● **INFORMATION SUPPLIED**:
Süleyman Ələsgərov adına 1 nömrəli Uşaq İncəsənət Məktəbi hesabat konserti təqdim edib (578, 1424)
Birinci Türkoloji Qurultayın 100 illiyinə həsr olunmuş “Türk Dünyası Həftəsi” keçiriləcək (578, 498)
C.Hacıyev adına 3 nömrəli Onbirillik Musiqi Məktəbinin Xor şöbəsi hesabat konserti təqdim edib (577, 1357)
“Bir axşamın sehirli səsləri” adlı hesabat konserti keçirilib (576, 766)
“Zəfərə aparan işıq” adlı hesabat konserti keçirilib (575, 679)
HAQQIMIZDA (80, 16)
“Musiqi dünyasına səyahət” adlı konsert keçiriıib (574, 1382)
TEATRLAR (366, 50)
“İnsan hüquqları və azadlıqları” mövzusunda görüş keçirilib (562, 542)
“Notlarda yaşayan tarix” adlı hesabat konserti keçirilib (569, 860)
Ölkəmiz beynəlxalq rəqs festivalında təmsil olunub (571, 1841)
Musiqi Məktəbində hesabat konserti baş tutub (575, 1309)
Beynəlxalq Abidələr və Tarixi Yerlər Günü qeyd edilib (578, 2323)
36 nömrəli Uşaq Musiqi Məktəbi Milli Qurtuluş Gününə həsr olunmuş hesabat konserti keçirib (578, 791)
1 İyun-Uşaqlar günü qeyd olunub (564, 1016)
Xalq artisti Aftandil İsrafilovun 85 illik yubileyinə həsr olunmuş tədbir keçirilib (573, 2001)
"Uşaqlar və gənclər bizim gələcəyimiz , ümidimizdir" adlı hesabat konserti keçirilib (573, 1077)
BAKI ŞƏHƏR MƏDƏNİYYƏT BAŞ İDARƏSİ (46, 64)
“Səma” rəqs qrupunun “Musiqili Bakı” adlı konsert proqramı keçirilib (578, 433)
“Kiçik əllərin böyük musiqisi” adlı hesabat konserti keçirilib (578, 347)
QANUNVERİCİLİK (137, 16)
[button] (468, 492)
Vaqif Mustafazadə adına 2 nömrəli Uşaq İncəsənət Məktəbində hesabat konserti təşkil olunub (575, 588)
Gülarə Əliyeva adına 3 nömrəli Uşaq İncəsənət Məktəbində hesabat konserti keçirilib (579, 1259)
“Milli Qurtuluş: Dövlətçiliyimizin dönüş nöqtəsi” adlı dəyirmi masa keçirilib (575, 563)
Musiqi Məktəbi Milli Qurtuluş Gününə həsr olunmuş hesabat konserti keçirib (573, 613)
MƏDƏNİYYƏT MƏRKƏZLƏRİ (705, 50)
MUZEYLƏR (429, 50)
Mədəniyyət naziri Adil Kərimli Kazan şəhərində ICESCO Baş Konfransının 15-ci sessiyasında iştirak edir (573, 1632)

● **ACTIVITY**:
Reproduce, word for word, the lines of the data from the one that contains "[button] (468, 492)" to the end, both ends included.

● **WRITTEN ANSWER**:
[button] (468, 492)
Vaqif Mustafazadə adına 2 nömrəli Uşaq İncəsənət Məktəbində hesabat konserti təşkil olunub (575, 588)
Gülarə Əliyeva adına 3 nömrəli Uşaq İncəsənət Məktəbində hesabat konserti keçirilib (579, 1259)
“Milli Qurtuluş: Dövlətçiliyimizin dönüş nöqtəsi” adlı dəyirmi masa keçirilib (575, 563)
Musiqi Məktəbi Milli Qurtuluş Gününə həsr olunmuş hesabat konserti keçirib (573, 613)
MƏDƏNİYYƏT MƏRKƏZLƏRİ (705, 50)
MUZEYLƏR (429, 50)
Mədəniyyət naziri Adil Kərimli Kazan şəhərində ICESCO Baş Konfransının 15-ci sessiyasında iştirak edir (573, 1632)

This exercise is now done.